I don't remember how I learned that comedian Lewis Black -- he of the explosive rants and overly flexible index finger -- is a golfer. But as a fan of his bawdy, boisterous, and badass bits on life in modern America (politics, technology, entertainment, etc.), I couldn't let the opportunity pass. So I called his publicist and proposed sitting down for an interview about his game and whatever else was in his fertile, fantastical mind. And the good folks at Golf Digest have a better sense of humor than I might have suspected: They urged me on, saying that a Q&A would fit in -- somewhere.
A date was set to meet in our mutual hometown, New York City. When Lewis isn't on the road -- about a third of the year -- he lives close to the theater district, which makes sense as he began his career as a playwright, including a graduate degree from the Yale Drama School. The comedy came later, partly as a result of hosting revues on a small stage below a restaurant owned by a friend. We met in that same theater, chatting over a small table surrounded by upturned chairs as the photographer set up on the stage for the photo shoot to follow.

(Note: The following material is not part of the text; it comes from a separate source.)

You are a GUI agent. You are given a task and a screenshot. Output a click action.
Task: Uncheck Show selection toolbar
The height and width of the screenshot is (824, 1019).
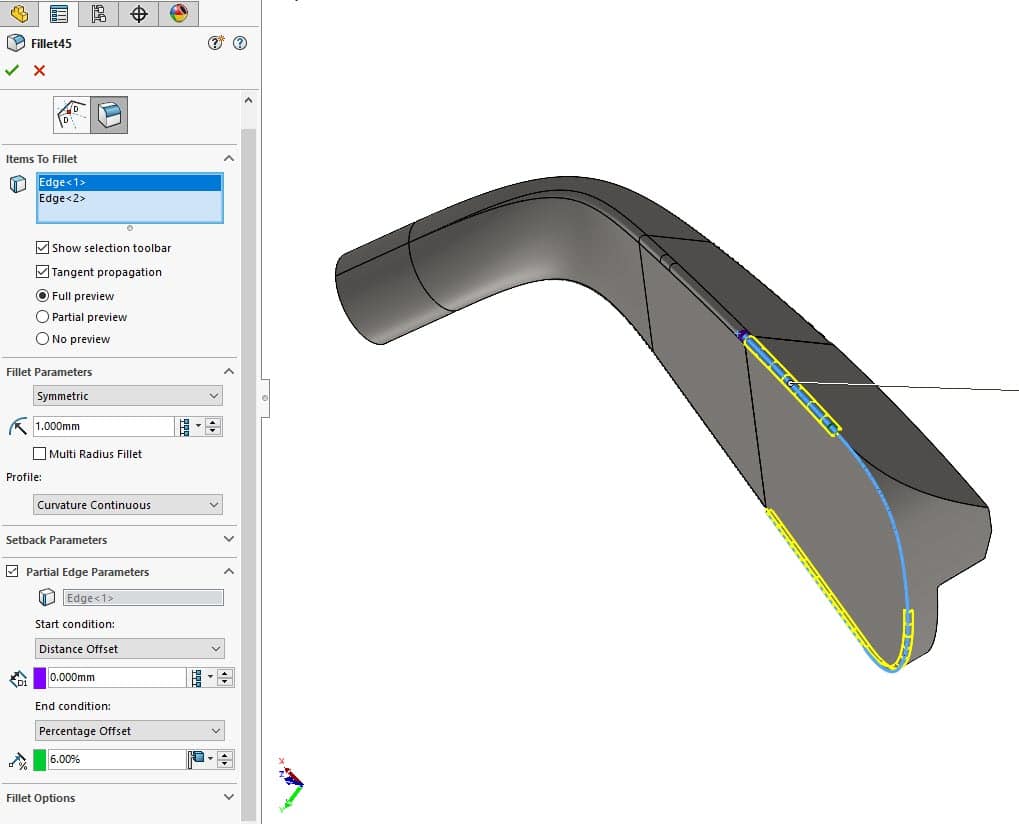coord(42,248)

Among us we were able to pack an awful lot of work into a few hours: an extensive interview, photography both indoors and on the packed streets near Times Square, and a few minutes of video. Turns out he is not only funny but indefatigable, a good trait for a stand-up.
Before the interview, I'd only seen him on "The Daily Show" and his frequent HBO specials. So when the chance came to see him perform live, I jumped again. Just days before the June issue of Golf Digest -- with the interview -- hit the newsstands, I drove from NYC up to the Turning Stone Resort and Casino in upstate New York, not far from Syracuse.
My plan was to see Lewis perform, stay over, and play one of the resort's terrific golf courses (there are five -- three 18s and two par-3s) the next morning. I even had a half-hearted "maybe" from Lewis that he'd tee it up with me if he wasn't too tired and didn't have to leave early on the tour bus and head east to Worcester, Mass., site of the next night's show.
His act was hysterical, although he didn't talk about golf. He did go on for about 90 minutes on everything else and had the packed auditorium of 1,500 hooting and hollering, especially when he gave it to politicians on both sides of the aisle. And there were a few of his trademark tirades, the index finger gesticulating madly, wiping his brow on his sleeve, sputtering and nearly losing it.
He made the hard work look easy, and certainly funny. He's still on the road -- somewhere out west, I think, heading to Vegas -- then the "Running On Empty" tour as he calls it takes a break before heading back on the road later this summer, crisscrossing the country into early next year. He told me he's planning to play some golf along the way, and when he gets to Phoenix he hopes to hook up with Peter Kostis, who has given him some lessons in the past. Lewis talks about Kostis in the interview, although it doesn't sound like the great teacher has been able to do much with that pupil. I'd like to see the Konica Minolta Bizhub Swingvision of that swing!
I strongly suggest you catch Lewis wherever and whenever you can: on the road, on the tube, and certainly in Golf Digest. As you catch his act, and his ever-ready-to-explode persona, remember: "This guy plays golf." Or so he says.